Over the past few weeks, I have been fairly preoccupied with the effect that creativity - more specifically painting - has had on my life and wellbeing. I mentioned in a tweet recently how each of the pieces that I have produced have come together to quite literally document the changes that I have experienced, beginning with what I think was simply a search for mindfulness: a coping strategy under the immense stress of everyday life - almost a place in which to hide. Daily doodles became more detailed drawings, I experimented with charcoal, then watercolour and played with different types of paper, acrylics, and finally oil paint: probably now my favourite medium.
Early acrylics on wood panel were fairly small, but allowed me to become progressively expressive and abstract. This was very much an acknowledgment of where I was emotionally at that time: A monumental, turbulent jumble of supporting our two boys - physically and emotionally - fighting for support from children's services, long-distance family illness bringing childhood trauma back to the surface and the sheer exhaustion of post-viral fatigue. I would lay the paint down and then scrape it away, digging into the wood beneath. A physical landscape of weathering and resilience.
Survival has characterised most of my life and colour has rarely entered into it. During my late-20s I was referred to an art therapist, but was too traumatised to place a mark onto paper, so we just talked. Later on, he encouraged me to try writing: something I have found to be enormously rewarding, 'though less mindful than art. It takes energy and clarity of thought, which both tend to be in short supply. Painting, for me, has become almost entirely about instinct. I rarely plan, beyond starting with a sky, then I wait to see what emerges from the paint. I don't "know" when it's finished: it just feels right. I become immersed in the texture of the paint, the smell. And as my confidence has grown, so has my palette: Colour and light for me are now as important as texture and composition. One of my recent paintings: "L'Avenir, Mon Fils", was completed whilst our eldest son was struggling to see a future. I filled it with colour for him.
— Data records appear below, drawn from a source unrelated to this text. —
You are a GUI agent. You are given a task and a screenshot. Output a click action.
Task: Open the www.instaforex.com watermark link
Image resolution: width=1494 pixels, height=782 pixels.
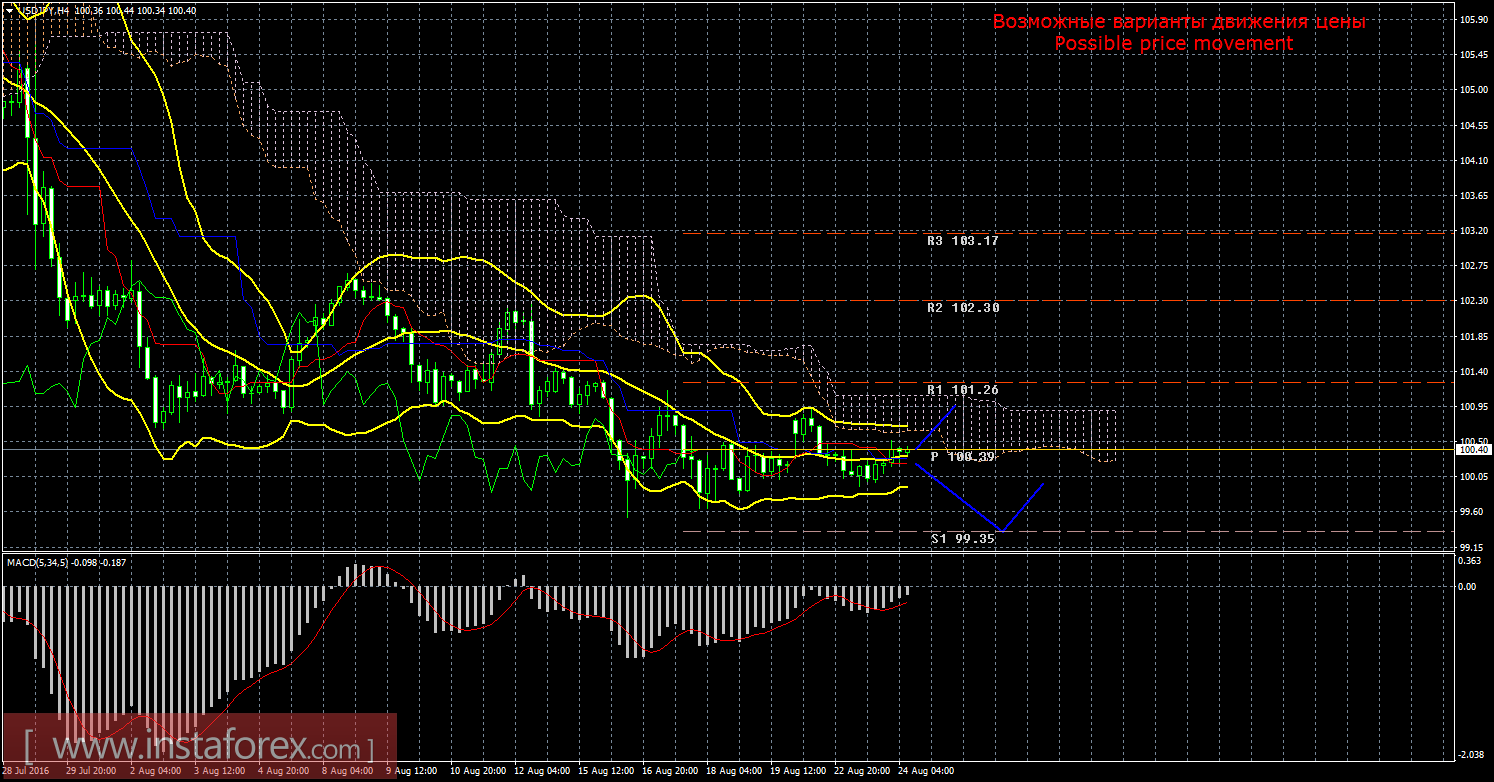coord(200,747)
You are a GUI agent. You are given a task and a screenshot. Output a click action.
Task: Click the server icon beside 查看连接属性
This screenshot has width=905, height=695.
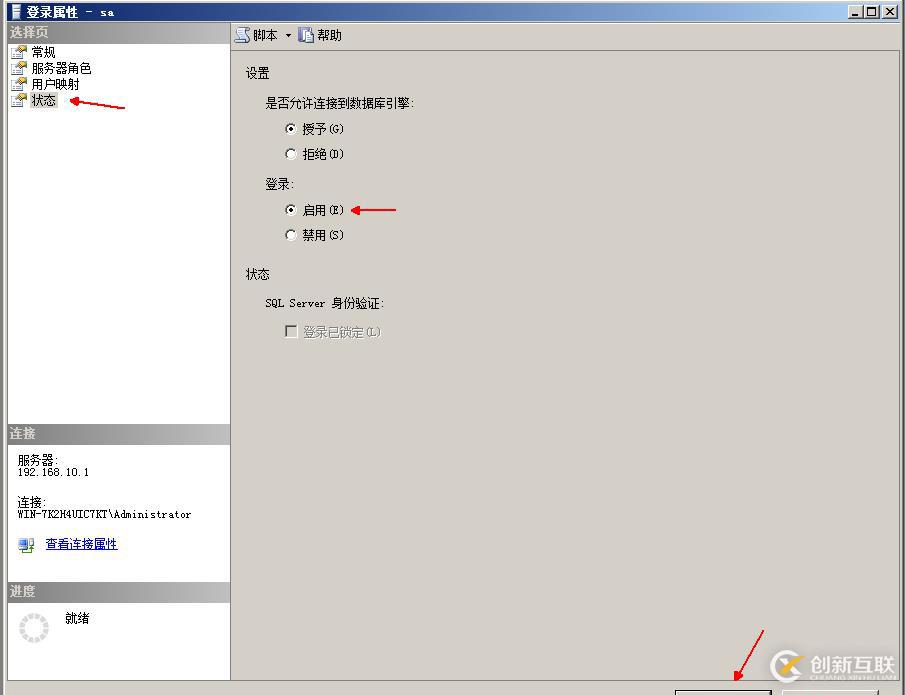[23, 544]
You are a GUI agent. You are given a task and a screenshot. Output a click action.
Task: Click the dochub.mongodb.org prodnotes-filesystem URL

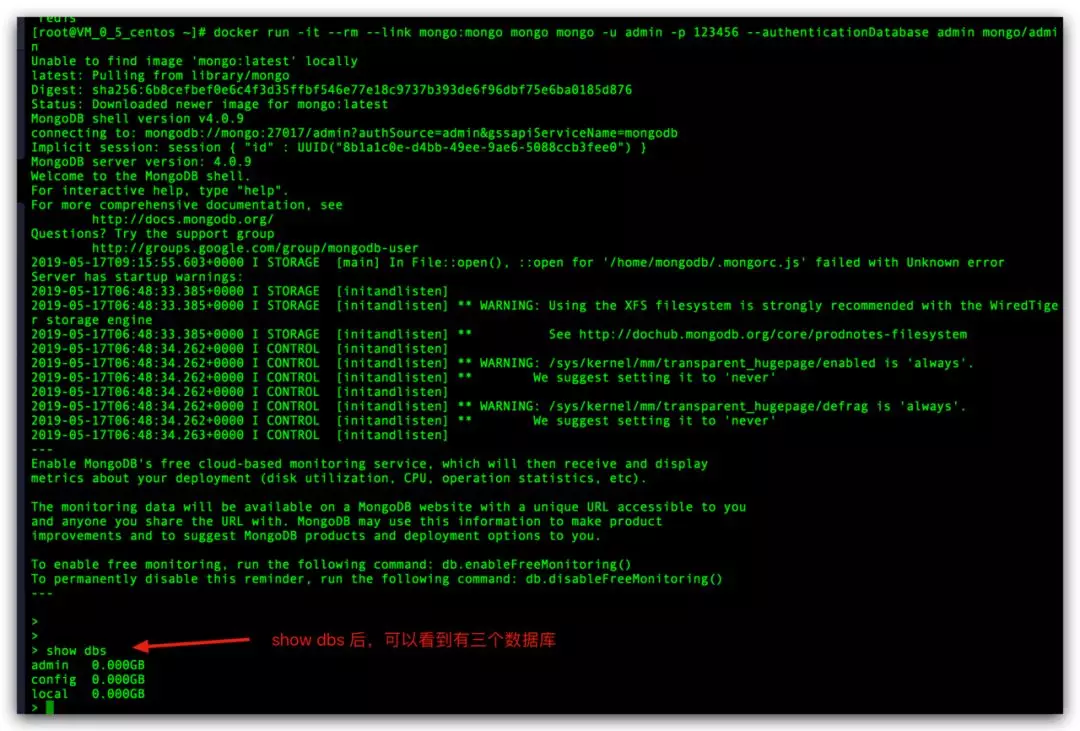point(773,334)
It has been equally fascinating observing over the years how creativity has helped our boys. Both have high functioning autism: Life is full of challenges for them, but they are extraordinary and it is a privilege to be part of their lives. When the younger one was small, at the end of a not so good day, I said let's draw a line under today, so he fetched his sketch pad, opened a new page and drew a line across it. Later, when he imagined there was a terrifying ghost in his room at night, I encouraged him to draw a picture of it and give it a name: then it became the friendly ghost. And art has remained an important part of his life, helping him through the lockdowns and giving him an enormous sense of achievement and self-confidence.
His older brother struggles more with expression, however he has developed a healthy obsession with photography, which we support and encourage in any way we can. One of the many children who could not cope with the return to school following the lockdowns, not knowing how to express himself through words has been a huge challenge, but when he is out with his camera, it is as if he slips into another world, where it is brighter, lighter and full of life. He loves the sound of the shutter and on a recent trip away with me took almost 1000 images over just a couple of days. Once home again, the first thing he did was download them all to his PC and begin to edit them, continually calling me over to look. Creativity has not only offered him a way out of a dark, isolated place, but furthermore instigated communication and an opportunity to share his creations and achievements. It is helping him to move forward.
Since I began painting last year, my world has changed beyond all recognition. The sense of community that it has brought with it; the friendships I have formed through it, have opened up an entirely new world to me and lit up my life. But more than that: For the first time in 50 years, it feels OK to be me. It has brought an enormous and profound sense of peace and acceptance, for which I shall be forever grateful.